Entretien avec Armelle Giglio-Jaquemot
Qu’est-ce qui vous a poussée à faire ce film sur Nice ?
Ce qui m'a profondément animée en faisant ce film, c'est la volonté de tirer Nice de l'invisibilité qui la frappe dans cette grande maison où - malgré toute l'énergie et le soin qu'elle déploie – l'utilité et même la réalité de son travail sont ignorées de ceux qui l'emploient, comme c'est le cas de la grande majorité des bonnes que j'ai vues travailler dans des familles brésiliennes depuis plus de 20 ans.
Comment avez-vous abordé le travail ?
Dans "Nice, bonne au Brésil", l'ethnographicité est le moyen choisi pour « rendre visible » Nice, pour fournir un accès authentifié à son travail, à son point de vue, à son expérience, qui, tout en étant singuliers, sont aussi partagés par de nombreuses bonnes, à demeure ou pas. Ce qui confère aussi au film une dimension sociologique.
Quel est le rapport avec le regard de l'ethnologue ?
En tant qu'ethnologue j'étais attachée à proposer un regard sur la réalité prise pour objet qui mettent l'accent sur la descriptivité et l'émicité qui sont, à mon sens, deux dimensions majeures du propos anthropologique en général.
A savoir, pour la descriptivité, un souci de description des actions qui passe par l'observation fine et prolongée des pratiques, des comportements, des gestes (observation préalable au tournage et qui représente un type de repérages particulier, à base d'anthropologie professionnelle et de séjours de longue durée, qui permet de mettre en valeur des aspects du réel de référence qui ne sont pas accessibles à un profane grâce à une connaissance approfondie de la réalité prise pour objet.
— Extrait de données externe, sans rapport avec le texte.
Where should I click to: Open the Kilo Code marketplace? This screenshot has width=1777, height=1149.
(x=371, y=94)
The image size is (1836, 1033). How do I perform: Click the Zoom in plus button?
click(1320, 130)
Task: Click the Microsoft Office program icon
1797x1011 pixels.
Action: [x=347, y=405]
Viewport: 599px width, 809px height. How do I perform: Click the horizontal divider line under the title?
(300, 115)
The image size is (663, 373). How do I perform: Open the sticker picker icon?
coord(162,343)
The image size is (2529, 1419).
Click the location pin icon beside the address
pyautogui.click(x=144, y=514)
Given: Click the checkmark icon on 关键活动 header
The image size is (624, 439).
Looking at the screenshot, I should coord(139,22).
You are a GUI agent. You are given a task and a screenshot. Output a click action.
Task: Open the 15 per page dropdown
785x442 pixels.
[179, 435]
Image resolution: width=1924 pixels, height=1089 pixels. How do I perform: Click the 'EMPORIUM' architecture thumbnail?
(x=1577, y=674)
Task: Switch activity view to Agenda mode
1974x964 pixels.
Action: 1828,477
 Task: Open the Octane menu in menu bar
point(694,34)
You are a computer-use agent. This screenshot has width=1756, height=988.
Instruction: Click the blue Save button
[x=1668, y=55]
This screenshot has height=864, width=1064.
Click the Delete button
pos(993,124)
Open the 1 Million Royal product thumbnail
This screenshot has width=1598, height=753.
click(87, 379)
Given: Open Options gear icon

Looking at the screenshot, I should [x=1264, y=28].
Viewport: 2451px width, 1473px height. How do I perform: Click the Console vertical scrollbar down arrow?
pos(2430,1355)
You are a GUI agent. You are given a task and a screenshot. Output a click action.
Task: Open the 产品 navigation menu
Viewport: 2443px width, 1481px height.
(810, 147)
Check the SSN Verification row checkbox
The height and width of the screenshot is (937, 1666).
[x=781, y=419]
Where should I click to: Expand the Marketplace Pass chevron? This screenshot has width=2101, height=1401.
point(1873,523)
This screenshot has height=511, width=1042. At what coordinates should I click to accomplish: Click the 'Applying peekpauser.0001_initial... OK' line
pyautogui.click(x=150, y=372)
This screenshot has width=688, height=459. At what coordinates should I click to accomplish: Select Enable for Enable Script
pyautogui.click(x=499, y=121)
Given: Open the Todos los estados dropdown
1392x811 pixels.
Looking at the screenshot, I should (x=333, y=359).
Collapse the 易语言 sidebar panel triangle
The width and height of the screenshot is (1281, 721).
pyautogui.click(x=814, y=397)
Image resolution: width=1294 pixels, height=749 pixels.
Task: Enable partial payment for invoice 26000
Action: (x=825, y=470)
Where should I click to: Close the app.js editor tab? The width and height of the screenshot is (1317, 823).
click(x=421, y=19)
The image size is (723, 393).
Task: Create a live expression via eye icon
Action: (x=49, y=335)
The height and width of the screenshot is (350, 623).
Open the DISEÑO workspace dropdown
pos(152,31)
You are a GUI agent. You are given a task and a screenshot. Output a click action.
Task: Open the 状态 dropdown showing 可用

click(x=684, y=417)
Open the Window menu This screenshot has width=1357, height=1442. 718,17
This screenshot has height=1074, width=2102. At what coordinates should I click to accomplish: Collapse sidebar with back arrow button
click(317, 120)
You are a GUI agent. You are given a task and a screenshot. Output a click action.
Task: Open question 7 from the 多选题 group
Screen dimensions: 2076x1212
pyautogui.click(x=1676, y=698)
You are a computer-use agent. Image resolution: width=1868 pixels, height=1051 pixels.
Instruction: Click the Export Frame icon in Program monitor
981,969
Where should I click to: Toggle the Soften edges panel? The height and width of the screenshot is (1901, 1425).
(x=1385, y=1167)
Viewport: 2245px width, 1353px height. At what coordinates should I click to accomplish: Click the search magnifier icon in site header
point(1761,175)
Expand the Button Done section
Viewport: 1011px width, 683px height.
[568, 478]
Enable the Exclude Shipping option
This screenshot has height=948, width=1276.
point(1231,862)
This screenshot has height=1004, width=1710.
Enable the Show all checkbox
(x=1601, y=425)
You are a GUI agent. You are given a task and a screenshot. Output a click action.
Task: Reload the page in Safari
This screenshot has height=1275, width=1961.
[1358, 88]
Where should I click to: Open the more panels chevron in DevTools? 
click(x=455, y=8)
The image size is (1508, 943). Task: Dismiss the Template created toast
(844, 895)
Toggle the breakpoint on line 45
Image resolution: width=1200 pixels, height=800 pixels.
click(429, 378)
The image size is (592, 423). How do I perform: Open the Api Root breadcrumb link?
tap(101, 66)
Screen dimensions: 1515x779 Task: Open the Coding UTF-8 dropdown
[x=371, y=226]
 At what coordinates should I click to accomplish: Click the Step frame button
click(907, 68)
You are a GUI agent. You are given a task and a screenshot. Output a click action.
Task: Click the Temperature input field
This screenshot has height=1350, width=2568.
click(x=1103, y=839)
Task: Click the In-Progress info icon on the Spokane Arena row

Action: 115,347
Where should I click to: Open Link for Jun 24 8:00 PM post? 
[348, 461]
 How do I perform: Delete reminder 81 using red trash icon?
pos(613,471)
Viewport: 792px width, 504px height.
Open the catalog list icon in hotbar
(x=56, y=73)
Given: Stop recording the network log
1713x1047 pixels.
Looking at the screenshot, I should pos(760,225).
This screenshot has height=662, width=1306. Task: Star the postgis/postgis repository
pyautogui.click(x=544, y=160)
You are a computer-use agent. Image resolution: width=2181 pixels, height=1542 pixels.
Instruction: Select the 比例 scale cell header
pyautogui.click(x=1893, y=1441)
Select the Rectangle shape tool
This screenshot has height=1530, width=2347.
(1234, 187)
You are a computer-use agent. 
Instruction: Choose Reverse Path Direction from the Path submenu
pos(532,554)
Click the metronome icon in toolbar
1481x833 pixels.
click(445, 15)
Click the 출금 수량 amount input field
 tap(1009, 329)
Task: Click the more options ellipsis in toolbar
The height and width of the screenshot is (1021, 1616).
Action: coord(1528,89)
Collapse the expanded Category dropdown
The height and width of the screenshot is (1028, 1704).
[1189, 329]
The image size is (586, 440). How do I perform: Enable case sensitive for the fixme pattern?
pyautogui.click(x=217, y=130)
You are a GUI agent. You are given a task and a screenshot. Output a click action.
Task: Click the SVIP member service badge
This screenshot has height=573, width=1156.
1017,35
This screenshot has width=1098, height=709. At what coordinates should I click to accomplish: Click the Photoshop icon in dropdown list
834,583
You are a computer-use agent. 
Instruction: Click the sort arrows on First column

Quand je filme Nice au travail (Nice que je connais depuis 6 ans à ce moment-là), j'ai en arrière-plan la connaissance préalable de son travail comme de celui de nombreuses autres bonnes et c'est cette connaissance préalable qui a orienté le choix du sujet. En d'autres termes, les repérages n'ont pas été effectués dans l'intention de faire un film, comme c'est souvent le cas dans les documentaires sans intention anthropologique, ils en ont été le préalable).
A savoir pour l'émicité, un souci de restitution émique de ces actions, c'est-à-dire une attention particulière portée au point de vue de l'acteur (ici Nice) qui exige, pour être appréhendé, le partage prolongé de son quotidien ou encore l'expérience d'une immersion qui seule permet d'accéder intimement à "sa vision de son monde", comme dirait Bronislaw Malinowski.
Mon point de vue d'ethnologue c'est aussi que descriptivité et émicité sont intimement liées dans la mesure où l'on ne saurait bien décrire les actions sans accéder d'abord au sens que leur confèrent ceux qui les réalisent et les vivent. C'est pourquoi j'ai aussi essayé de les lier dans le film.
Je pense que la descriptivité et l'émicité sont aptes à produire un regard singulier sur les réalités étudiées et à refléter une sensibilité particulière, et mon objectif (le défi) a donc été d'essayer de faire un film qui réussisse à les exprimer en images et en sons, c'est-à-dire de faire un film véritablement ethnographique, à mon sens (ce qui supposait que le discours filmé soit organisé et articulé autour de ces deux dimensions et par conséquent une série de choix opérés à toutes les étapes de la fabrication du film en vue de les faire passer, sur lesquels je ne vais pas m'étendre).